Vanguardia

Pasen todos

‘CATÓN’ CRONISTA DE LA CIUDAD

- ARMANDO FUENTES AGUIRRE

Hace años fui invitado a ser padrino de bautizo de un niño. El bautizo, colectivo, fue en la iglesia de Nuestra Señora del Perpetuo Socorro. Antes del sacramento dos lindas monjitas, sus hábitos tan blancos y tan limpios como su alma, nos reunieron en un vasto salón a padres y padrinos a fin de darnos buenos consejos. No hay que decir chismes ni murmurar del prójimo, nos dijo una de las palomas predicador­as. Y narró un “ejemplo”. Así se llamaban antes los relatos edificante­s. Cierta mala mujer le levantó un falso testimonio a su honrada vecina. Cuando se fue a confesar por Pascua Florida le confesó su pecado al sacerdote.

-De penitencia -le dijo éste- subirás al campanario de la iglesia con un costal de plumas, y desde arriba las echarás al viento. Después las recogerás una por una hasta que el costal quede lleno otra vez.

» **DATOS DE ORIGEN**:
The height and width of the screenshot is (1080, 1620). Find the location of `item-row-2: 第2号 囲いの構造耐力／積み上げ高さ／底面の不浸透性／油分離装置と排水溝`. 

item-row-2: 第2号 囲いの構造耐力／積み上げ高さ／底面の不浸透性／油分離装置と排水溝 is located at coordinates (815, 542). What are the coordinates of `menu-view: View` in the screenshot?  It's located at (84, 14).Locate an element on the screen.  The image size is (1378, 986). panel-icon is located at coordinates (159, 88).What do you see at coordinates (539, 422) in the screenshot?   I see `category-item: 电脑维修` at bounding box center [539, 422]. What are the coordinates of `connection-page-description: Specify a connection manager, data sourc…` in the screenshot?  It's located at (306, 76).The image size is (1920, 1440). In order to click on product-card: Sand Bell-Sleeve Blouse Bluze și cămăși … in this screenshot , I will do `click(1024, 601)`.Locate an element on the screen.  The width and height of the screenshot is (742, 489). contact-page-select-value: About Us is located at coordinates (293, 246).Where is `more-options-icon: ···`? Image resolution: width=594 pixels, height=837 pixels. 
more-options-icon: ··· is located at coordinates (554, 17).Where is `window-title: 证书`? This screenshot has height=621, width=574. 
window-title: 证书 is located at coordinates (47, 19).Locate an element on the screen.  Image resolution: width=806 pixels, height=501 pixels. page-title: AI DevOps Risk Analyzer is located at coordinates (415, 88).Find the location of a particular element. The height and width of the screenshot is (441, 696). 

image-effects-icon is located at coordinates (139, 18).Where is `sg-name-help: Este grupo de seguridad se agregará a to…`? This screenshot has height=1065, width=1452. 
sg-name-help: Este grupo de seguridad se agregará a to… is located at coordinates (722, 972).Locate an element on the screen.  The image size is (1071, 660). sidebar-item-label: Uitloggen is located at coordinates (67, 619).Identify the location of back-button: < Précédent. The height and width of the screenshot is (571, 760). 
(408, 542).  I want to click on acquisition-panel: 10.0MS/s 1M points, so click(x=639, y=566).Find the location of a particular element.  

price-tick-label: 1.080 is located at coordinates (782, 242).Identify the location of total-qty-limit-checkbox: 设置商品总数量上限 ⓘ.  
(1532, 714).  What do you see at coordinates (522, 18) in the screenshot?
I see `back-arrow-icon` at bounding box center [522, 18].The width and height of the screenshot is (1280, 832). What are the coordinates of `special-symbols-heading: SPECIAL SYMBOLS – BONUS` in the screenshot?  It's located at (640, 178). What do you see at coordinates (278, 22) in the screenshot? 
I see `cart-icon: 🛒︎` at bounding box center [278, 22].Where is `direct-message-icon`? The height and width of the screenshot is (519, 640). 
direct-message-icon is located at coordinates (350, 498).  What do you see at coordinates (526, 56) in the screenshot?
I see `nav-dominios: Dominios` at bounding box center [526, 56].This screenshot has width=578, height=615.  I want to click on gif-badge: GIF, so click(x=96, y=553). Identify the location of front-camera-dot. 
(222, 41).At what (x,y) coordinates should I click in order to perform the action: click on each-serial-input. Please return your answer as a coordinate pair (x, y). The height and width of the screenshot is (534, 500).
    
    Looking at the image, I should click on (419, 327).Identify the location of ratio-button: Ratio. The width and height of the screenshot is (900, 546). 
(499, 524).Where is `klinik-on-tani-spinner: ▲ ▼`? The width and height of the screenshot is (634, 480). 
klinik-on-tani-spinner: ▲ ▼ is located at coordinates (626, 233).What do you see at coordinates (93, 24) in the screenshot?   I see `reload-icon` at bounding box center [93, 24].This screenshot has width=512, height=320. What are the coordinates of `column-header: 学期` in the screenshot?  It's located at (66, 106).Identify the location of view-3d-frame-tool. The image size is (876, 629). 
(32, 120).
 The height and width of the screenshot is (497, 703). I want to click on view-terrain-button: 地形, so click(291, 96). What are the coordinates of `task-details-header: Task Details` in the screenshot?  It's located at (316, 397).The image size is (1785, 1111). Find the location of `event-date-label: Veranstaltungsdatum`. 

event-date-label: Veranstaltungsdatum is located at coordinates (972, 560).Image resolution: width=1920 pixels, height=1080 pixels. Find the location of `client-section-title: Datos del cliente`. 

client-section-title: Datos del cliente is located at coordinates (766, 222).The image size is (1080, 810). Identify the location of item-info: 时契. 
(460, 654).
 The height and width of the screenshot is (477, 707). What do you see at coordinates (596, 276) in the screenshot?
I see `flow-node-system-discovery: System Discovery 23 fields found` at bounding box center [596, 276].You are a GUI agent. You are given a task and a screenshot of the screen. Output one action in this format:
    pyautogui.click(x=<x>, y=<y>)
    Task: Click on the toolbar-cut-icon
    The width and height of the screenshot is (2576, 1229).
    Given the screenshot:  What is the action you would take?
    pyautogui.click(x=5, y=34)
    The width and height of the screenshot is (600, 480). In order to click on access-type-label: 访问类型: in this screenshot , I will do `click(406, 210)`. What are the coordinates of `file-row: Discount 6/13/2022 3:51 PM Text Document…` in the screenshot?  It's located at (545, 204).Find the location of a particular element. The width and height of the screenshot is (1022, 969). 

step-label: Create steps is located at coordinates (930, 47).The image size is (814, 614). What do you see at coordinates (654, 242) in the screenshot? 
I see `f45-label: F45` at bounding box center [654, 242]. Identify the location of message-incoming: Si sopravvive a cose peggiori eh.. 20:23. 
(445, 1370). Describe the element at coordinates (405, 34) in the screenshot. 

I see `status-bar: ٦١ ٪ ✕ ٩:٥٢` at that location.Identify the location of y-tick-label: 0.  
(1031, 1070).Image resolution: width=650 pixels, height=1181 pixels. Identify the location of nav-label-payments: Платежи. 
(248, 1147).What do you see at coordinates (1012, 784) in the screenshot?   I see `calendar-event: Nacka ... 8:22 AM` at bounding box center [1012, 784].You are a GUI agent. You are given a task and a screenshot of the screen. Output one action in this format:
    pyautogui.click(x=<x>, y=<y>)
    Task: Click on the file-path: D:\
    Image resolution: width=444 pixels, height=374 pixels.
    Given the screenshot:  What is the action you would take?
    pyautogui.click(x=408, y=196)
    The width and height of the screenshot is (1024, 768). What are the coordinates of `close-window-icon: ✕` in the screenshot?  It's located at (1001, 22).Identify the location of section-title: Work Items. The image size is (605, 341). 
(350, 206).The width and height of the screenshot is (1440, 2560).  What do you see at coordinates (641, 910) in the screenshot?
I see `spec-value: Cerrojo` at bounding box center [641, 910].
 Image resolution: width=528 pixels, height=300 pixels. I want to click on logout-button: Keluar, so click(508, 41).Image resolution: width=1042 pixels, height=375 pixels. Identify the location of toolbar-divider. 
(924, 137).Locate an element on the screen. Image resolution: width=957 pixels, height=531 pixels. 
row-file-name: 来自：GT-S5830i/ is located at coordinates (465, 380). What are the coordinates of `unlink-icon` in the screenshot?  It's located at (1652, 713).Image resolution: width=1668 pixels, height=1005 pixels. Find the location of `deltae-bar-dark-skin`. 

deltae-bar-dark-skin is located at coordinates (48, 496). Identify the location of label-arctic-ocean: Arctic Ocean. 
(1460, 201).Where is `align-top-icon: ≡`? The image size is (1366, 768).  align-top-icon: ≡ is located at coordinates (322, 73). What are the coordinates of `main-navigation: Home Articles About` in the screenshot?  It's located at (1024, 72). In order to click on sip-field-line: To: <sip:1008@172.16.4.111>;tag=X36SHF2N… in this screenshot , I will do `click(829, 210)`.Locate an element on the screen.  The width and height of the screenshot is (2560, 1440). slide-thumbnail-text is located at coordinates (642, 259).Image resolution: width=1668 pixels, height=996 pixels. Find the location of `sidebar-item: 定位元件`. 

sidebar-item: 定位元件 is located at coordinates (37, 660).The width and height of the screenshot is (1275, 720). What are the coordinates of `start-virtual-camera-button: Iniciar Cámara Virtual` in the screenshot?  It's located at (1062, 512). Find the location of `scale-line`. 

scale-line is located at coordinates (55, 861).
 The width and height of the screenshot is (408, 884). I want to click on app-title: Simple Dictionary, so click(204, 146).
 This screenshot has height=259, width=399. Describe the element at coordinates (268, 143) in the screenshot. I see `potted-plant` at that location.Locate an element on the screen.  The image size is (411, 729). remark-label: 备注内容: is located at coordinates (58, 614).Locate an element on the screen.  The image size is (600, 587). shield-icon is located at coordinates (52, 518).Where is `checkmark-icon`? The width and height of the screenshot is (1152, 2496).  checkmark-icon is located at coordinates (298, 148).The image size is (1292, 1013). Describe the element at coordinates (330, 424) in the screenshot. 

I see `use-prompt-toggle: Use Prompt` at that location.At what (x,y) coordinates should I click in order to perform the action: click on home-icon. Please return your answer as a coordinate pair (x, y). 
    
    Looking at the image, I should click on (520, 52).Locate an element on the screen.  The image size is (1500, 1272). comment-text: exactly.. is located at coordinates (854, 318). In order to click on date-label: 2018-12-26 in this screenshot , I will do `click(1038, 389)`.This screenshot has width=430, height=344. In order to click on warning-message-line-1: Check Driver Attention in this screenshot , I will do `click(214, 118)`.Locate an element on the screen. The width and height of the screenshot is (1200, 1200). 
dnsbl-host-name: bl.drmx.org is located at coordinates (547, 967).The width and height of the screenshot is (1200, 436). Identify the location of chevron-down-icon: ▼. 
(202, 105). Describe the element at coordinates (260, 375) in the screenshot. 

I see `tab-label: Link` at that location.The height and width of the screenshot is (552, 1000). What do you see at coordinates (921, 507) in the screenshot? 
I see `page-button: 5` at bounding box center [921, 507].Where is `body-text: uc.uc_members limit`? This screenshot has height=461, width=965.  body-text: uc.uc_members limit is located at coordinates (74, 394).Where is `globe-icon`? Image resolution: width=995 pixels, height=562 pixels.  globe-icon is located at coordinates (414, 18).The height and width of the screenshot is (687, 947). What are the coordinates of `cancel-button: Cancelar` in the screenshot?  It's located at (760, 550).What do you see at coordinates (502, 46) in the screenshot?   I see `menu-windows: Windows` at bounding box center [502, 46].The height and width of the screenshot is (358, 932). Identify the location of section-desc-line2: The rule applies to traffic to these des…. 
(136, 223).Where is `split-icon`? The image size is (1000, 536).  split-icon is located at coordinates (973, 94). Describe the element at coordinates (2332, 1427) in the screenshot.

» **QUÉ HACER**:
(A) Transcribe de la columna sobre el bautizo el fragmento que va desde "Pasen todos" hasta "pecado al sacerdote.".
(B) Prosigue la columna sobre el bautizo a partir del punto en que termina.

» **RESPUESTAS**:
(A)
Pasen todos

‘CATÓN’ CRONISTA DE LA CIUDAD

- ARMANDO FUENTES AGUIRRE

Hace años fui invitado a ser padrino de bautizo de un niño. El bautizo, colectivo, fue en la iglesia de Nuestra Señora del Perpetuo Socorro. Antes del sacramento dos lindas monjitas, sus hábitos tan blancos y tan limpios como su alma, nos reunieron en un vasto salón a padres y padrinos a fin de darnos buenos consejos. No hay que decir chismes ni murmurar del prójimo, nos dijo una de las palomas predicador­as. Y narró un “ejemplo”. Así se llamaban antes los relatos edificante­s. Cierta mala mujer le levantó un falso testimonio a su honrada vecina. Cuando se fue a confesar por Pascua Florida le confesó su pecado al sacerdote.

(B)
Así es la calumnia, explicó la monjita, como un costal de plumas que arrojamos al aire y que luego es imposible recoger.

Nos hicieron recordar las catequista­s los Diez Mandamient­os de la Ley de Dios. Todos los recordábam­os. ¿Cómo podemos quebrantar los Mandamient­os si no los sabemos de memoria?

En ese preciso instante irrumpió la vida en el salón del catecismo. Estaba diciendo la monjita que debemos aprender a interpreta­r las leyes divinas. Por ejemplo: el séptimo mandamient­o, “No robar”, no se refiere solamente al robo de cosas o dinero. Un marido que llega tarde a casa le roba la tranquilid­ad a su señora. Un maestro que falta a sus clases, o no las prepara bien, les roba saber a sus alumnos.

-Lo mismo sucede con el quinto mandamient­o -dijo la hermana-. Ordena no matar, y todos pensamos que se refiere a dar muerte a una persona.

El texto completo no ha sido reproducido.